* TEXT EXCERPT
** Begin **
2.2. Motivation in SLA
Dornyei and Ryan divide the historical development of L2 motivation research into three periods: social psychological, cognitive-situated, and process-oriented. The first trend differentiated language learning from other school subjects because, as the proponents proposed, it is not a neutral subject. The second trend started off as an attempt to connect with motivational psychology and study motivation in actual classroom settings. Beside temporal nature, attended to by cognitive situated period, the socio-dynamic perspective emphasized the dynamic character of motivation i.e., its fluctuation in response to the changes in environment.

3. Methodology
In general, 200 English native speakers (half male and half female), and 200 MA or Ph.D. students majoring in English (half male and half female) participated in this study. These participants were 22 to 42 years of age and agreed to participate in the second phase of the study via email. Twenty novels (both originally English and translated works) were randomly selected from the lists of ‘best novels of time’ provided by the Telegraph, the Guardian, and Time magazine. The word ‘motive’ has been used 241 times in these novels twelve of which, were randomly selected and used as materials to develop two tests: an error-recognition test and a two-options test. The Crosstabulation and Chi-square Test were conducted to reveal whether the participants differentiate motive and motivation in two different scenarios: first when only one of them is present, and secondly when both of them are provided as options. This data analysis was conducted both as a whole, and separately for Iranians and native speakers across both genders. Subsequently, a series of T-tests and ANOVA Tests were performed based on their scores to find out whether there is a significant difference among participants across gender, and language status.
** End **
* SUPPLIED INFORMATION
** Begin **
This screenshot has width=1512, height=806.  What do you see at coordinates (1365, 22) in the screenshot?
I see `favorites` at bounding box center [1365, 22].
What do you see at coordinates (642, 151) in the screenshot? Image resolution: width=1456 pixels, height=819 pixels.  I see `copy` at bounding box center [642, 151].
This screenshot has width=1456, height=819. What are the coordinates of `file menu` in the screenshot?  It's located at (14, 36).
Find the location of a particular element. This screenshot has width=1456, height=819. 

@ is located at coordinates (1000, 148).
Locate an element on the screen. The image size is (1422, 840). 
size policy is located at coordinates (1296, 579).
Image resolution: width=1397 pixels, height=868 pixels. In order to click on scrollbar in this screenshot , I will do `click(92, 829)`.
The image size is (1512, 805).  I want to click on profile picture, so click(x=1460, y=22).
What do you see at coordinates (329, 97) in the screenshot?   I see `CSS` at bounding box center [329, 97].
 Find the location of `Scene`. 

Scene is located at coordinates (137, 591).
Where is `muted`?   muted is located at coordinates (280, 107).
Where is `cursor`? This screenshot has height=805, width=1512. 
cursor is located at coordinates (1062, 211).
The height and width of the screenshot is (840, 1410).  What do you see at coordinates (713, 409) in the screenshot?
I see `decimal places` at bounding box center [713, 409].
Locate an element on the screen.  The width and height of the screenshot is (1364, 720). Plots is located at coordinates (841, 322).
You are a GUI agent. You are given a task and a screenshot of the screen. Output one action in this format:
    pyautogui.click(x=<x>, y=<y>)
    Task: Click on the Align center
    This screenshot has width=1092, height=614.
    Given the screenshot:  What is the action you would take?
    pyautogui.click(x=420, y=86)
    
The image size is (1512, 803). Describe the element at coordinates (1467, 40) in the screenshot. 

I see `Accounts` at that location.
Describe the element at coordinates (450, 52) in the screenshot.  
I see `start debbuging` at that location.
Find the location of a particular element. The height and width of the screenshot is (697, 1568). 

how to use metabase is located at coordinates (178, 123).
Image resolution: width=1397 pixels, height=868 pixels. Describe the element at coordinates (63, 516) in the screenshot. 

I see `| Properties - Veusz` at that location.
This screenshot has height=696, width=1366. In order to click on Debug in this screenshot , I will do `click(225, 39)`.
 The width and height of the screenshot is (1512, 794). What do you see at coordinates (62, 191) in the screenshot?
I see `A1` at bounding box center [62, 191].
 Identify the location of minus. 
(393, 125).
** End **
* SET EXERCISE A
Which statistical tests does the motivation research excerpt say were conducted or performed?
* SET EXERCISE B
In the listing, rewrite the lines starting with the one that contains "The height and width of the screenshot is (840, 1410)." and going on through the one that contains "coordinates (841, 322).". Put "item" in place of "element", and return only those lines.

* RESULT A
- Crosstabulation
- Chi-square Test
- T-tests
- ANOVA Tests

* RESULT B
The height and width of the screenshot is (840, 1410).  What do you see at coordinates (713, 409) in the screenshot?
I see `decimal places` at bounding box center [713, 409].
Locate an item on the screen.  The width and height of the screenshot is (1364, 720). Plots is located at coordinates (841, 322).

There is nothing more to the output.